Sunday, February 19, 2006

"First I was afraid, I was petrified..."

First of all, I want to thank everyone who has posted on here or talked to me over the phone to cheer me up. I'm glad that I have all of you! You have helped me deal with this better than if I had to do it on my own. I am feeling a bit more positive about the whole thing. I still think it was super-shitty that those people didn't even bother to wait until they interviewed me, but whatever...it's over now and I can't change it.

I emailed the woman from Prince William today to tell her that I decided that I'm not going to come in for the (futile) interview she said that she would still "honor". I asked her if she could give the names of other places that might be taking on interns, what I should do in the next year if I don't get an internship, and what I can do to improve my application materials. She surprised me by sending me back an email a half hour later. She suggested a few other counties in VA that I haven't applied to yet, but I know I've tried to contact some of them and haven't had luck before. I can try again, I guess. Hopefully, they haven't already interviewed and taken on people, too. She wasn't too helpful with the job ideas for if I don't get an internship...all she suggested was that I look for something similar to my practicum experience. She said that I don't need to do anything to improve my application, it's just that it was a "timing issue" with my interview. Bah. "Timing issue"...I wish she would've made that "timing issue" a little bit clearer when she was setting up the interview with me.

Anyway, it made me feel a little better that she included that she felt "certain" I'd find an internship spot this year. But it also worried me that she said that she was "surprised" at the volume of applications for the internship position at Prince William and at the number of people who applied from out-of-state. I just have this feeling that there is this huge influx of school psych applicants to the DC area this year for some reason.
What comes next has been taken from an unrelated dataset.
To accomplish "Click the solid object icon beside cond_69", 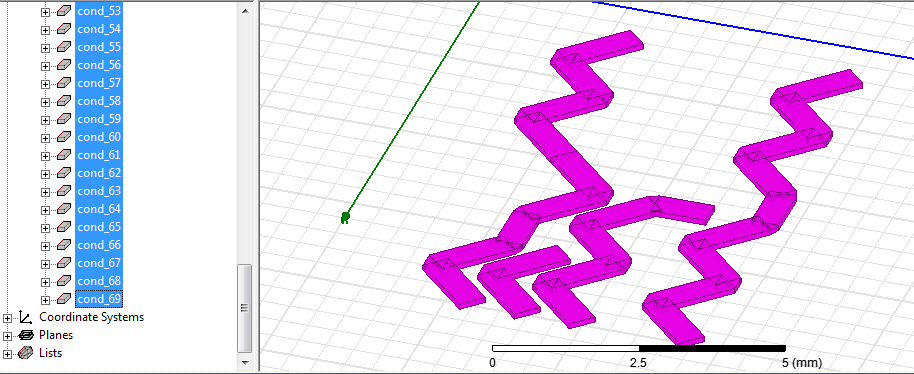I will click(64, 299).
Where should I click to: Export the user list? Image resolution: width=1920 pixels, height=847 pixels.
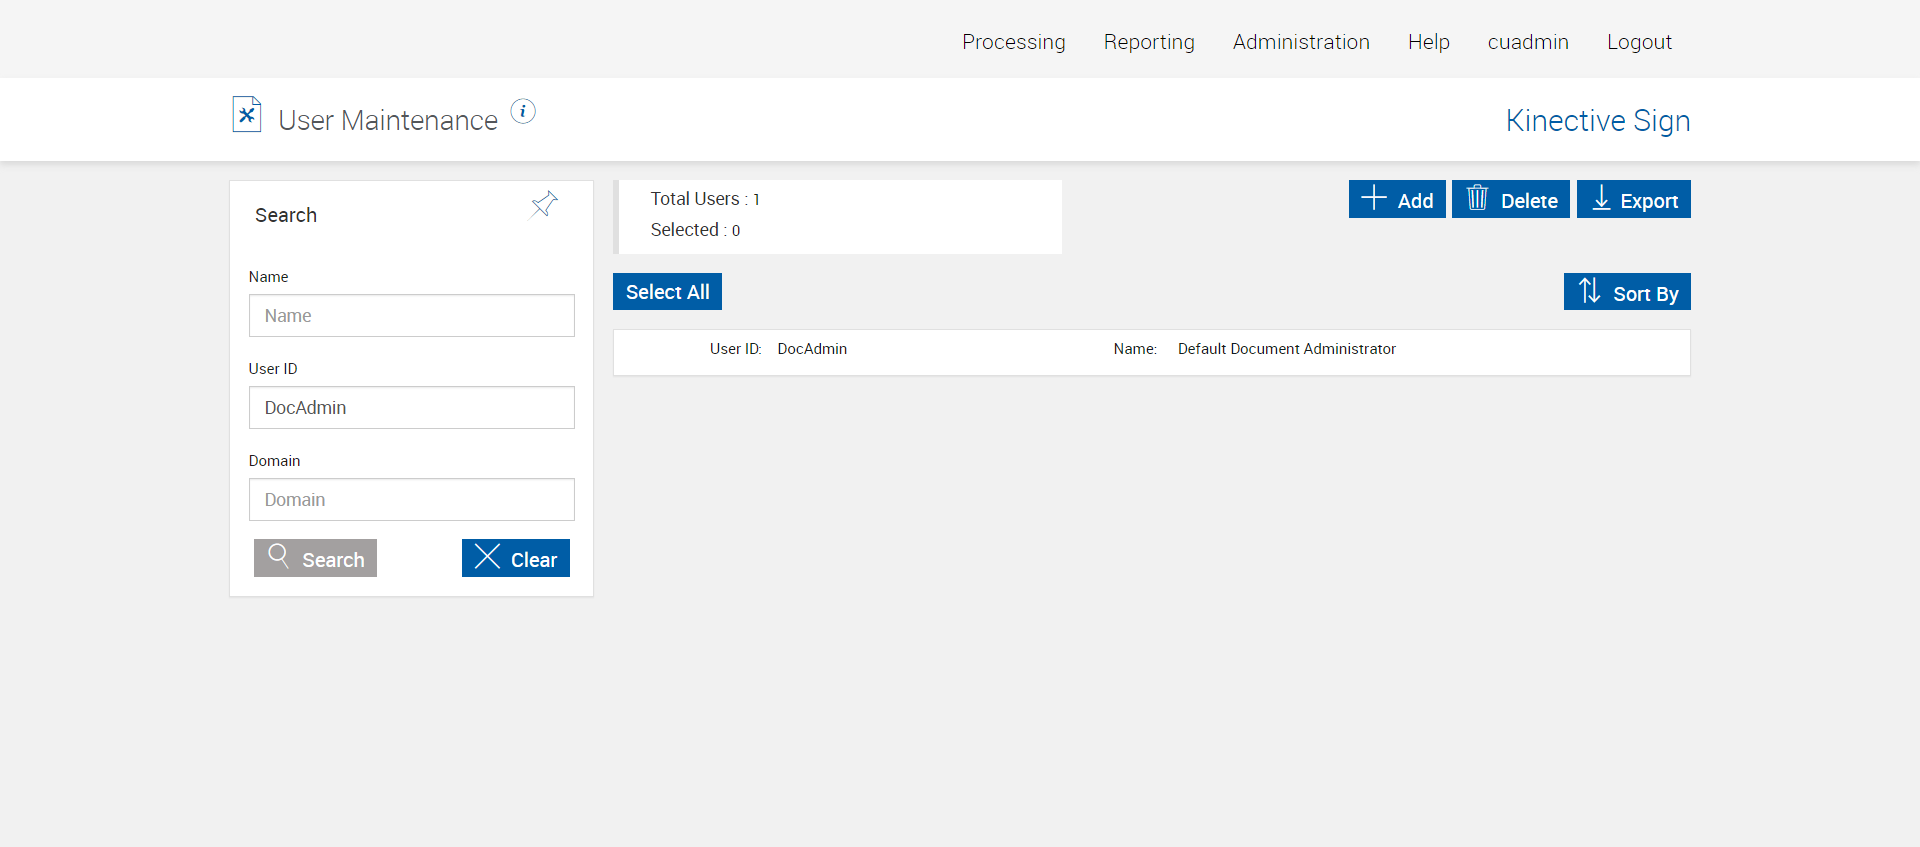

Sometimes I think it wouldn't be so bad to take a year off and just do something that would be an interesting experience. I'm sure I could find something cool out in DC...whether it be a job or just some volunteer stuff. I feel like it'd be hard to apply again for internships the next year, though. I'd have to make my profs save their recommendation letters for me again next year. Plus, I wouldn't want to have to try to explain to people why I didn't get an internship right away. Oh, I don't know...

1 comment:

Elizabeth said...

maybe she hasn't conducted interviews before and had no idea how many people would apply. she could have thought there would be like 2, and then there were actually 10, or something.

it's nice that she was reassuring to you...the least she could do after being very inconsiderate. the whole "timing issue" almost makes it seem like she really hasn't done it before. otherwise she would have done a better job.